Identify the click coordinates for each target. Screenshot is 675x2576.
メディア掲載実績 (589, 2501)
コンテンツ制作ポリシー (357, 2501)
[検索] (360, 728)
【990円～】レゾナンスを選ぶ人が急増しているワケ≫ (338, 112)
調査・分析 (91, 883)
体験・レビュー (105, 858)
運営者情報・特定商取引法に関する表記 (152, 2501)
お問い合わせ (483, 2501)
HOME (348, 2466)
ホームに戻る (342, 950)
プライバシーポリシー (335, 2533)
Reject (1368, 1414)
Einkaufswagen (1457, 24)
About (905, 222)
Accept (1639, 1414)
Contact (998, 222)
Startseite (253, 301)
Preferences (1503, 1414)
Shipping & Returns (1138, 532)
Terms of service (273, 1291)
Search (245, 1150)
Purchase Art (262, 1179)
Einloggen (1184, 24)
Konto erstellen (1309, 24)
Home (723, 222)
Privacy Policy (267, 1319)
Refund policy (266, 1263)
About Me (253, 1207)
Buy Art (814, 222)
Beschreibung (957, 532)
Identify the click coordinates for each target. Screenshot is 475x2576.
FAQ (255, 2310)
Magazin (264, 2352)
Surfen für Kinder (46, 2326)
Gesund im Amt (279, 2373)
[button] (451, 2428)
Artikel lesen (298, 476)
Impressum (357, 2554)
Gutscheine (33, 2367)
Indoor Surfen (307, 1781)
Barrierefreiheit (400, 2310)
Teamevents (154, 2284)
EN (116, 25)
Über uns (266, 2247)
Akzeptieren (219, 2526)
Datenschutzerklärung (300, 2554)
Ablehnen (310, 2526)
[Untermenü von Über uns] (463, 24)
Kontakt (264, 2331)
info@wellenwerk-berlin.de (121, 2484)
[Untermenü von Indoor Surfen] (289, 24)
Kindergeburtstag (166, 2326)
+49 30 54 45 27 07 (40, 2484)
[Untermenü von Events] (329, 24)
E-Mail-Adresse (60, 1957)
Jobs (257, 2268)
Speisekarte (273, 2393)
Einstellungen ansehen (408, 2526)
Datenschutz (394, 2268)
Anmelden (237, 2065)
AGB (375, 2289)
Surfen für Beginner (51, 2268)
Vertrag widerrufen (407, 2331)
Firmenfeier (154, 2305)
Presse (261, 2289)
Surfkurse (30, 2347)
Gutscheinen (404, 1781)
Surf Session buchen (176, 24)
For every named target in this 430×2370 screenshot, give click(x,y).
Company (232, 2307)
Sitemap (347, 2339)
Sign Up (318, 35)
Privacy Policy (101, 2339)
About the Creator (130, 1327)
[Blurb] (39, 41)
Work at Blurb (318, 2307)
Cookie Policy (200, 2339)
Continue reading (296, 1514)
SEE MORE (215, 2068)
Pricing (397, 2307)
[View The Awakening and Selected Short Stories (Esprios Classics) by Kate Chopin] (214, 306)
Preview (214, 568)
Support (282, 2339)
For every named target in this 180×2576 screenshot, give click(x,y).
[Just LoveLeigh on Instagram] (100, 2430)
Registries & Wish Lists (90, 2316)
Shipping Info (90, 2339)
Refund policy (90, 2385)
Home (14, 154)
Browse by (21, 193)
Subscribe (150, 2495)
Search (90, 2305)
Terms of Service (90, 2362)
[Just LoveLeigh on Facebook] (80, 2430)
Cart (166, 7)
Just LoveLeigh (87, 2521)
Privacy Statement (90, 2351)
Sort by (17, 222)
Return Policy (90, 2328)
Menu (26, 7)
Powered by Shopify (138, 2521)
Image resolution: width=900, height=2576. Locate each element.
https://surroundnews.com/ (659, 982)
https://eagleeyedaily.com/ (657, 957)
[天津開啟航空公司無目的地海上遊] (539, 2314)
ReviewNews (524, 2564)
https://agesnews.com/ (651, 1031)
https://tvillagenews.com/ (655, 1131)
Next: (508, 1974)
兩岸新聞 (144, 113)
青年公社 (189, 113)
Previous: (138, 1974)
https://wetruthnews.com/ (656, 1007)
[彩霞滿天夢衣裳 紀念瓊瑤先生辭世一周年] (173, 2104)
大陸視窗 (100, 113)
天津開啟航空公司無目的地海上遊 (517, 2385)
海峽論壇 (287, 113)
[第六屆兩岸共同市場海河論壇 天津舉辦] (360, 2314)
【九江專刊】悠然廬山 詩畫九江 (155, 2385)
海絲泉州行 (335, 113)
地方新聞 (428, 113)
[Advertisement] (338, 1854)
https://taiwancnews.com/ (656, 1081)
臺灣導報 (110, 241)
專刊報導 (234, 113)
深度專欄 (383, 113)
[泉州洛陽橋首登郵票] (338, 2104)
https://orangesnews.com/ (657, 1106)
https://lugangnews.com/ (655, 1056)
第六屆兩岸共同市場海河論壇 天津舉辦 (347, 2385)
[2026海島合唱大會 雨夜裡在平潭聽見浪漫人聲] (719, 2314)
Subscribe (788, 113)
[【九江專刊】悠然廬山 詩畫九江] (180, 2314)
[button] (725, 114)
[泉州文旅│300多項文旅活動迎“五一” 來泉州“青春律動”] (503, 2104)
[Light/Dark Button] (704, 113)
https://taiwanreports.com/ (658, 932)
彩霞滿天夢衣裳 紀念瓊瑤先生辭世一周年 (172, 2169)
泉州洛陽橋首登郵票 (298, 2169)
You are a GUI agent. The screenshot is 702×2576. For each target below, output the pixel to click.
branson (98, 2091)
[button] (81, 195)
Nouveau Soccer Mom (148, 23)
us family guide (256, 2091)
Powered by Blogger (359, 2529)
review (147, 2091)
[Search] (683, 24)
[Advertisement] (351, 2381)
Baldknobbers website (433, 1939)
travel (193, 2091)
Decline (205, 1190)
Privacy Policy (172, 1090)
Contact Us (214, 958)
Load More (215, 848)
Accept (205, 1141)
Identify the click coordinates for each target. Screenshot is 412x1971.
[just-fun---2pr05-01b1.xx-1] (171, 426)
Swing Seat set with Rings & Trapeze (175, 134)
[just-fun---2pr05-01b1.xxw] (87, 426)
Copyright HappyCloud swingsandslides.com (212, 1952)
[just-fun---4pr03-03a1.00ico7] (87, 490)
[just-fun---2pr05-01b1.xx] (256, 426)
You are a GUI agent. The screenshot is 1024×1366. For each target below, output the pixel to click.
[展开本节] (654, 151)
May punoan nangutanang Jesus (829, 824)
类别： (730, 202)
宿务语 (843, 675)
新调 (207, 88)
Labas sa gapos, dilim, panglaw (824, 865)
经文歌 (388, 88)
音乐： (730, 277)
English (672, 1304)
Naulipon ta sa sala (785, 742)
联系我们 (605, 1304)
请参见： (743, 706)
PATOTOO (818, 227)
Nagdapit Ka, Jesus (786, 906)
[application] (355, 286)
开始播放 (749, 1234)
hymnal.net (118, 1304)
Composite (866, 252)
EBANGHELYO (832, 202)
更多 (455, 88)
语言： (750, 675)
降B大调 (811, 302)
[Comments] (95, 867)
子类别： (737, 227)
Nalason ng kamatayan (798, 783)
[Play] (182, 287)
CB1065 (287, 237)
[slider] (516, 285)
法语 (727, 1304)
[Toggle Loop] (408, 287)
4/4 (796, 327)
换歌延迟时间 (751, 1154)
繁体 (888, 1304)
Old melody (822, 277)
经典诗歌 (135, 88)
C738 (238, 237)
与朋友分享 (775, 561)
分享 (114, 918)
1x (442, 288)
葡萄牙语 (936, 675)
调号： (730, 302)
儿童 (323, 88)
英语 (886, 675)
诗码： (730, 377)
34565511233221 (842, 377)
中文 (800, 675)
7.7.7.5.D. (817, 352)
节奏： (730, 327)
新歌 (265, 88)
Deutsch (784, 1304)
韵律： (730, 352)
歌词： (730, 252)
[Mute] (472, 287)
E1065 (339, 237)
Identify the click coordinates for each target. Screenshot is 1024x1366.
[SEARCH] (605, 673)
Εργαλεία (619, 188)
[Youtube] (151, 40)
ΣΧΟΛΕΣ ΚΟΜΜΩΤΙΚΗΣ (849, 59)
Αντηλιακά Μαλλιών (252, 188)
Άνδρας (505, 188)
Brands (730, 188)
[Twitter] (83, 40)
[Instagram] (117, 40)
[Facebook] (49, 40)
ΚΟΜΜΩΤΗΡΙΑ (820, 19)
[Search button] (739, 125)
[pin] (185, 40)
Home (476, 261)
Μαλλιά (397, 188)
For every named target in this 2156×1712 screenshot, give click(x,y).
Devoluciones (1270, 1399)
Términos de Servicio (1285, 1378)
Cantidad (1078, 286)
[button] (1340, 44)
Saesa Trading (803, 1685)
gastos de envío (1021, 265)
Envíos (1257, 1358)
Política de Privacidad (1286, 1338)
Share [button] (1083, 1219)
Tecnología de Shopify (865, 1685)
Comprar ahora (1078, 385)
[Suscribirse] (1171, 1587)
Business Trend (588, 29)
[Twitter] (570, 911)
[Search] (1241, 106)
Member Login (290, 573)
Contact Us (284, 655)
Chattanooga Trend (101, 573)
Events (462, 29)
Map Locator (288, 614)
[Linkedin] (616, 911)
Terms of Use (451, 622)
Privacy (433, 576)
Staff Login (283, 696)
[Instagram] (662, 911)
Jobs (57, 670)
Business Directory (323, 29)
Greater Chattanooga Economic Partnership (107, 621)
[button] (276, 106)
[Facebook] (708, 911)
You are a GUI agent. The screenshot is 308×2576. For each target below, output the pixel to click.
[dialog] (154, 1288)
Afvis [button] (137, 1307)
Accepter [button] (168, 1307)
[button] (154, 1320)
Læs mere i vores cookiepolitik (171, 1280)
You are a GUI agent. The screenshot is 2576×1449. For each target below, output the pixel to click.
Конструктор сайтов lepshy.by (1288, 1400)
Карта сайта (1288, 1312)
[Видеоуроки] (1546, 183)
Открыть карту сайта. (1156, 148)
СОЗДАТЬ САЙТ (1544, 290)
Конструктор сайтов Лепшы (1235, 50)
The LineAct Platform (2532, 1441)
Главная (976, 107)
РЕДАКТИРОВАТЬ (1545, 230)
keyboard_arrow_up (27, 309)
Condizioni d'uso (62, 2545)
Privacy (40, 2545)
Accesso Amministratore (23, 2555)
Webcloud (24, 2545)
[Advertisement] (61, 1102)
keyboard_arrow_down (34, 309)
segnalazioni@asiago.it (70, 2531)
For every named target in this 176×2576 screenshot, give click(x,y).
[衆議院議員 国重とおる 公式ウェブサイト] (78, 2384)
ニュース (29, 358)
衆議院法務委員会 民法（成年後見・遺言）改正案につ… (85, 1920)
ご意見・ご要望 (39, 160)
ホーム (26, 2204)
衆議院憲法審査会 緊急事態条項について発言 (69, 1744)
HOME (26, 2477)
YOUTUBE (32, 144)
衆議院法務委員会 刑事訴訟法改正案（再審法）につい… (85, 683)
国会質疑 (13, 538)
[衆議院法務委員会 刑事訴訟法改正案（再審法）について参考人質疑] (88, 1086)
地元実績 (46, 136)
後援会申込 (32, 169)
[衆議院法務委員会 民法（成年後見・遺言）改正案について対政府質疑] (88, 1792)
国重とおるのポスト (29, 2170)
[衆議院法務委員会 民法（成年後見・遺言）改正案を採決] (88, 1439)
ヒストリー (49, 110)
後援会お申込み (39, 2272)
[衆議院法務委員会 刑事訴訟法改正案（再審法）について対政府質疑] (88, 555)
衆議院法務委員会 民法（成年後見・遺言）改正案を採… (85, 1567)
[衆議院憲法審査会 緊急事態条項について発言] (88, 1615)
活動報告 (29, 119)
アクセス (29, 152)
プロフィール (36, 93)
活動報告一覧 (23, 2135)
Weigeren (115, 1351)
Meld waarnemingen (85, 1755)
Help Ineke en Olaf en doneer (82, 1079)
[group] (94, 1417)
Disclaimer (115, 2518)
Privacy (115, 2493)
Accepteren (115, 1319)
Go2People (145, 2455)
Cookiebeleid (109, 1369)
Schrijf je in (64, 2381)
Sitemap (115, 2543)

*Directions for this task:* Nothing but the exact lines from the start of the material through the line holding "Einloggen (1184, 24)", both included, belongs in the answer.

*Expected answer:*
Identify the click coordinates for each target. Screenshot is 675x2576.
メディア掲載実績 (589, 2501)
コンテンツ制作ポリシー (357, 2501)
[検索] (360, 728)
【990円～】レゾナンスを選ぶ人が急増しているワケ≫ (338, 112)
調査・分析 (91, 883)
体験・レビュー (105, 858)
運営者情報・特定商取引法に関する表記 (152, 2501)
お問い合わせ (483, 2501)
HOME (348, 2466)
ホームに戻る (342, 950)
プライバシーポリシー (335, 2533)
Reject (1368, 1414)
Einkaufswagen (1457, 24)
About (905, 222)
Accept (1639, 1414)
Contact (998, 222)
Startseite (253, 301)
Preferences (1503, 1414)
Shipping & Returns (1138, 532)
Terms of service (273, 1291)
Search (245, 1150)
Purchase Art (262, 1179)
Einloggen (1184, 24)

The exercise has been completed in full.